● OBJECTIVE
Find every line in the records below that contains the word "perform" and copy each one. Case counts.

● DATA PROVIDED
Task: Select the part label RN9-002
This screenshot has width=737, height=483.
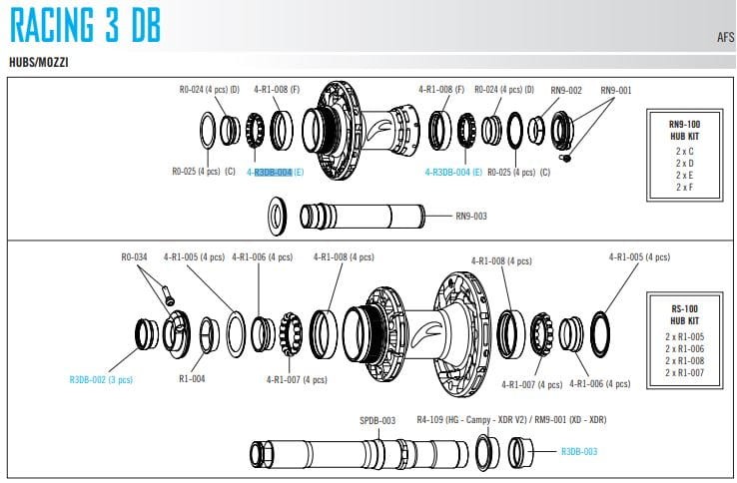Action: tap(566, 90)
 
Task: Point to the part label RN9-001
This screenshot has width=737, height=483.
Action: tap(616, 90)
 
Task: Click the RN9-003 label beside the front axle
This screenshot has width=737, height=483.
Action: tap(471, 215)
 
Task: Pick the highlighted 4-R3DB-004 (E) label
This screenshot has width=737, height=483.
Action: tap(275, 172)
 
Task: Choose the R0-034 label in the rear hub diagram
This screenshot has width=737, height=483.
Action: tap(134, 257)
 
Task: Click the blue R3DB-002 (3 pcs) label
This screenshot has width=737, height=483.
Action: tap(101, 379)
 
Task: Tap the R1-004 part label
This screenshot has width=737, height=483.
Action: tap(192, 379)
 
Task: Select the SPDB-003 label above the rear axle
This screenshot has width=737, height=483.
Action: tap(377, 420)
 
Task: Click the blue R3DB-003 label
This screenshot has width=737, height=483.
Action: tap(579, 451)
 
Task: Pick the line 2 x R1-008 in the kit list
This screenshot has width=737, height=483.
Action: tap(685, 360)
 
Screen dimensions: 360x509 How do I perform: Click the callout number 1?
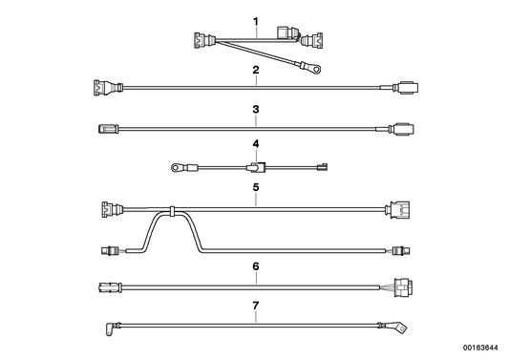point(255,21)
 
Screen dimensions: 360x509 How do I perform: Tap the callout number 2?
point(255,71)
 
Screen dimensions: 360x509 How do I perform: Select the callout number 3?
point(255,110)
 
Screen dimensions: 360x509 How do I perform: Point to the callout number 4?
point(255,145)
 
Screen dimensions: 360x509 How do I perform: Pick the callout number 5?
point(255,188)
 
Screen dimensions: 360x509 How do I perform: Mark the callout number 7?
point(255,307)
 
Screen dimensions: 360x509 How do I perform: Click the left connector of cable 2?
point(100,87)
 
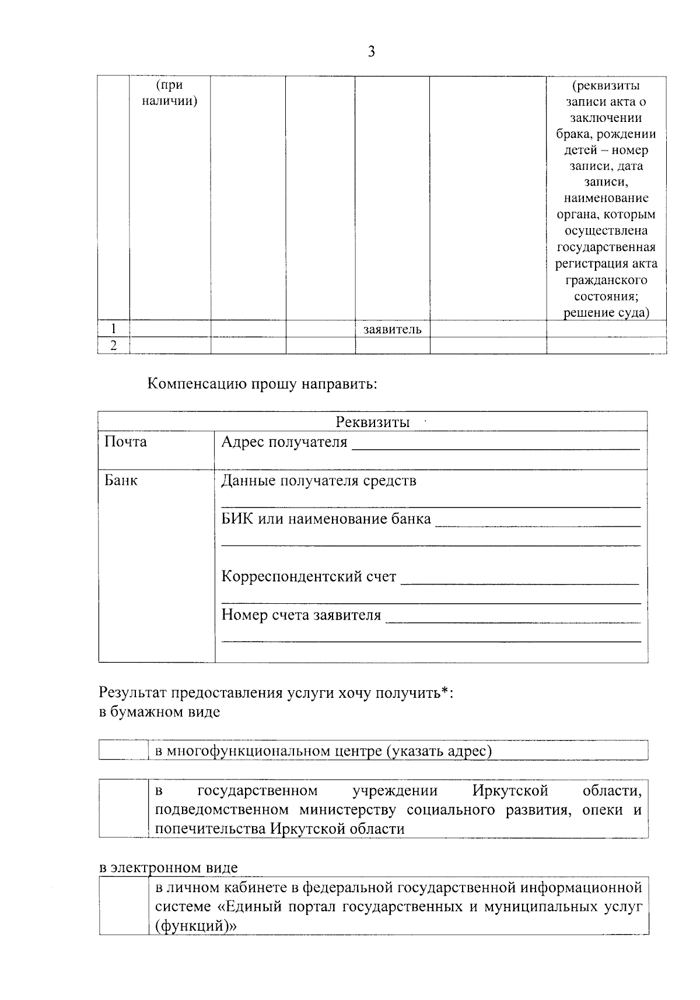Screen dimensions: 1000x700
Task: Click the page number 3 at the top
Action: point(372,53)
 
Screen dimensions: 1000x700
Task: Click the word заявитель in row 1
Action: point(392,330)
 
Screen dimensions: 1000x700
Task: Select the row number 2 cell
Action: point(113,345)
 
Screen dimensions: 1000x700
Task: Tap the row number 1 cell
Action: point(113,328)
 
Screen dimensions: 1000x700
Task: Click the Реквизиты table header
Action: point(372,422)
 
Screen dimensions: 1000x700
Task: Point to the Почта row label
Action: point(125,442)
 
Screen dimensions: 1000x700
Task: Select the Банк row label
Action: point(121,481)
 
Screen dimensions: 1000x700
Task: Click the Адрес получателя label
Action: point(284,442)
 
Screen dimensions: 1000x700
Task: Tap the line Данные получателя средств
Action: point(318,481)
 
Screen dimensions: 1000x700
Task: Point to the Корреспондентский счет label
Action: point(309,577)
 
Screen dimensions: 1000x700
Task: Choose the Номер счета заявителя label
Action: point(301,615)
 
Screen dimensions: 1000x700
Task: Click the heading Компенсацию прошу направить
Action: point(262,384)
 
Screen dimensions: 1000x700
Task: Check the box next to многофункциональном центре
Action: point(123,750)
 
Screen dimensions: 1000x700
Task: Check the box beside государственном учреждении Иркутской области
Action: point(123,809)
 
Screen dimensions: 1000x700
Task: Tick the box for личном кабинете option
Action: point(123,906)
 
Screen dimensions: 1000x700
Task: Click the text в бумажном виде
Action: point(159,712)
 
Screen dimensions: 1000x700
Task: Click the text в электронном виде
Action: point(168,868)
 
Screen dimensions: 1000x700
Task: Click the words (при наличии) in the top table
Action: point(169,93)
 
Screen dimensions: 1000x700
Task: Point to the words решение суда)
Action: point(606,312)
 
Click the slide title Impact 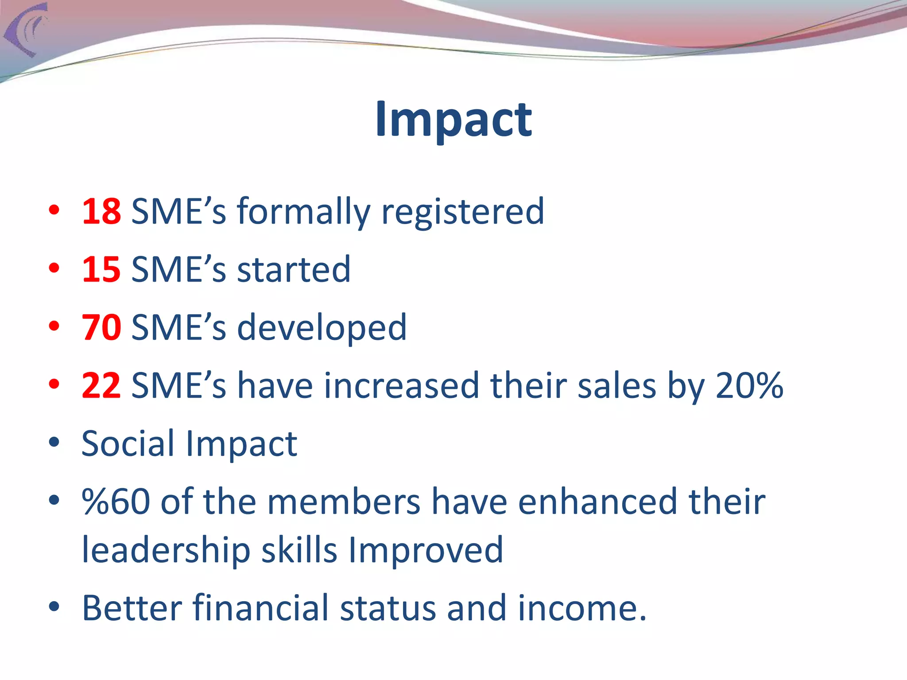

● SOLUTION TO THE EXERCISE
Screen dimensions: 360x509 How do I perform: Click the callout number 1?
Screen dimensions: 360x509 How do I perform: Tap the callout number 2?
Screen dimensions: 360x509 How do I perform: Select the callout number 3?
Screen dimensions: 360x509 How do I perform: Point to the callout number 4?
Screen dimensions: 360x509 How do I perform: Pick the callout number 5?
Screen dimensions: 360x509 How do I perform: Mark the callout number 7?
Screen dimensions: 360x509 How do I perform: Click the left connector of cable 2?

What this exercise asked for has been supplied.